BEGIN

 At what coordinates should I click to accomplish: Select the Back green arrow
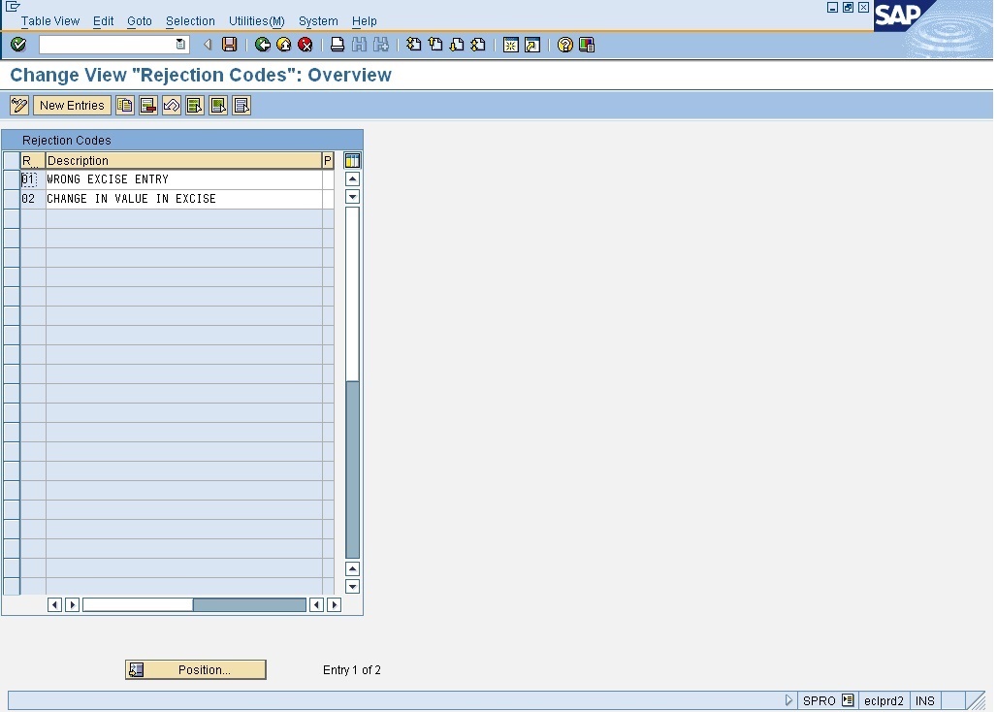pyautogui.click(x=262, y=44)
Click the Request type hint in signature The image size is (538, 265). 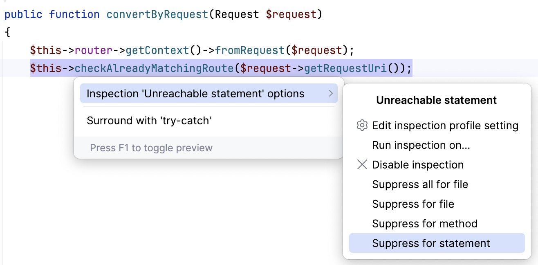pyautogui.click(x=237, y=15)
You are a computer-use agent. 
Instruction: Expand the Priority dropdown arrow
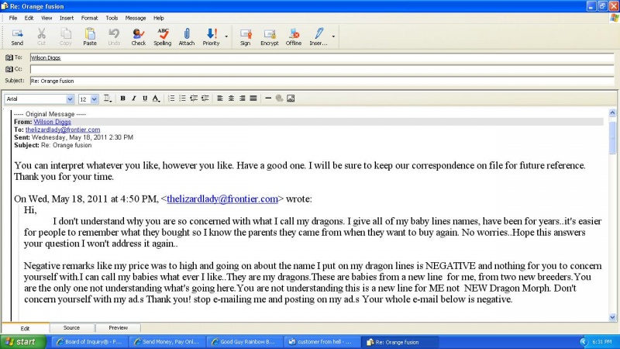(x=226, y=36)
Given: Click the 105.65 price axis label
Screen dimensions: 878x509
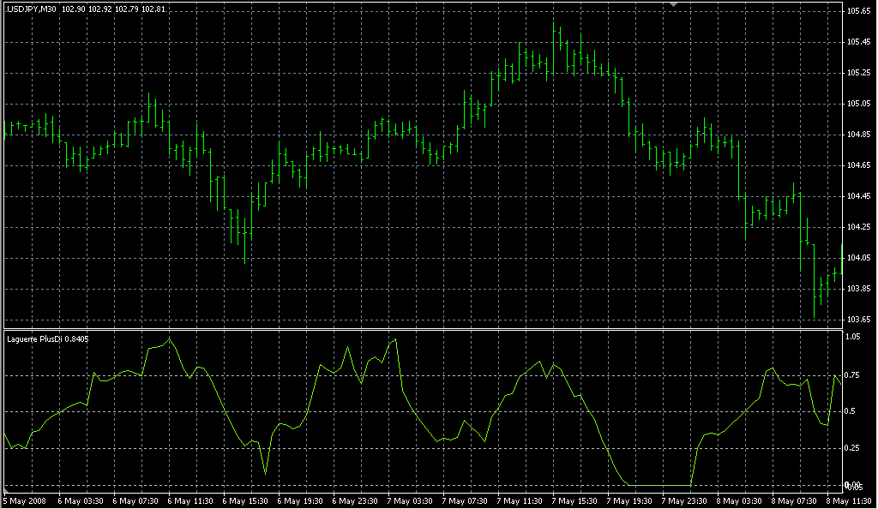Looking at the screenshot, I should coord(857,11).
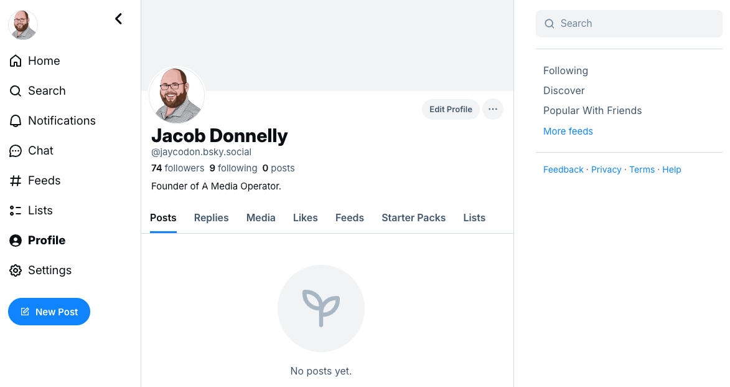Focus the Search input field

tap(629, 23)
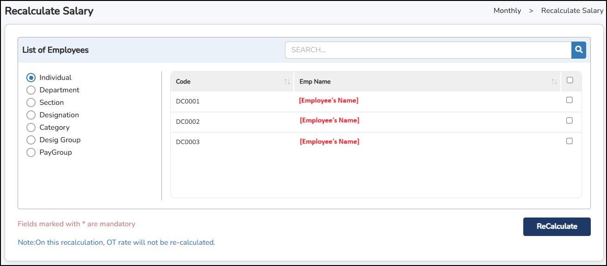The width and height of the screenshot is (607, 266).
Task: Pick the Designation radio option
Action: click(31, 115)
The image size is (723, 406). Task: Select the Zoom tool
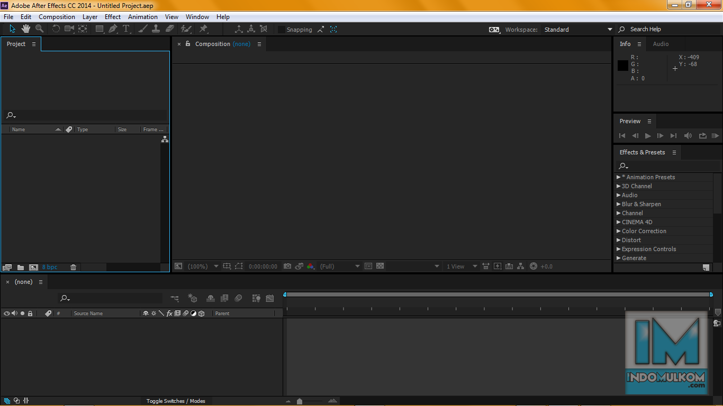(39, 29)
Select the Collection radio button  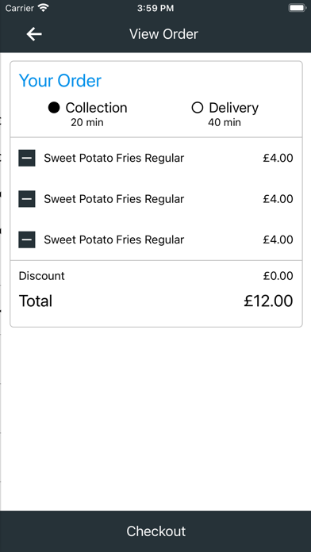[54, 108]
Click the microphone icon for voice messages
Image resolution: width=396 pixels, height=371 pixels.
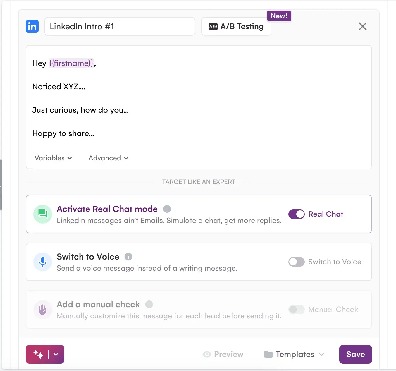click(x=42, y=262)
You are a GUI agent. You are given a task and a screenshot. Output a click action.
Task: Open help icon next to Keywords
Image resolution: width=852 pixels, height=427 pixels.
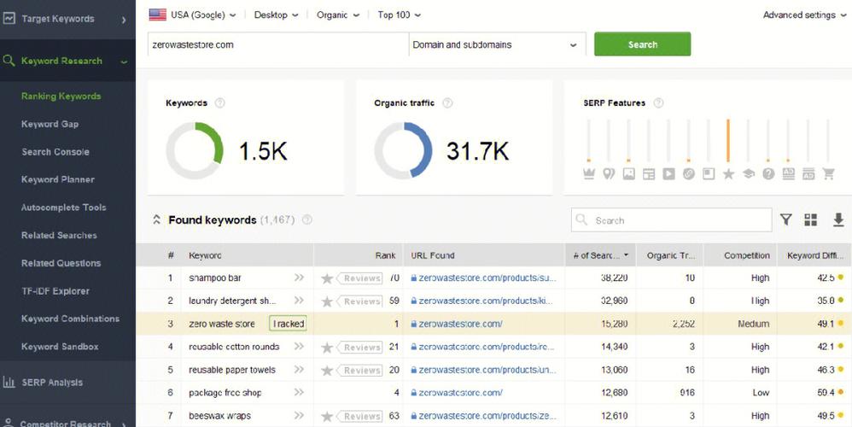(219, 102)
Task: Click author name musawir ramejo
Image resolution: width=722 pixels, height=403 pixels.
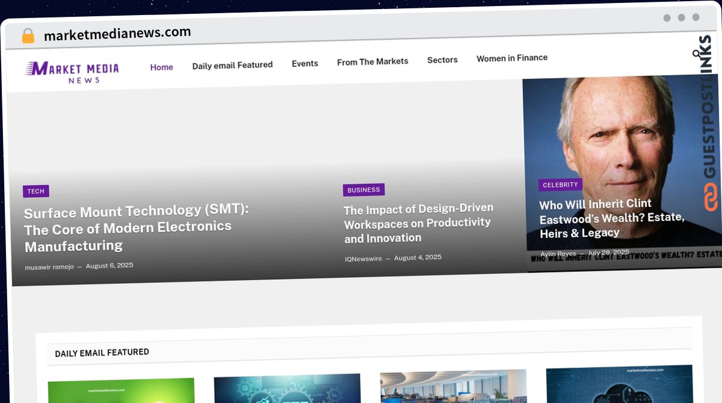Action: (49, 266)
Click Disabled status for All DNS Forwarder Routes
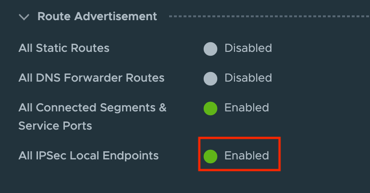The width and height of the screenshot is (370, 193). point(248,78)
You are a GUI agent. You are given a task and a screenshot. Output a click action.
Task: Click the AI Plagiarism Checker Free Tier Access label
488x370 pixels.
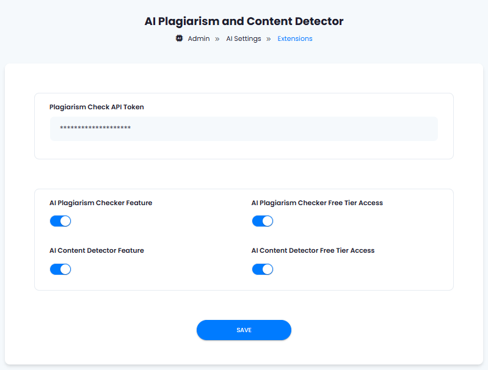317,203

END

Instructions to follow
From the line containing "Image resolution: width=722" through the last line of the entries, copy each line exactly and only those, skipping all pictures.

Exercise response
Image resolution: width=722 pixels, height=403 pixels.
Action: (49, 266)
Click Disabled status for All DNS Forwarder Routes
The width and height of the screenshot is (370, 193). point(248,78)
You are a GUI agent. You are given a task and a screenshot. Output a click action.
Task: Click the AI Plagiarism Checker Free Tier Access label
488x370 pixels.
317,203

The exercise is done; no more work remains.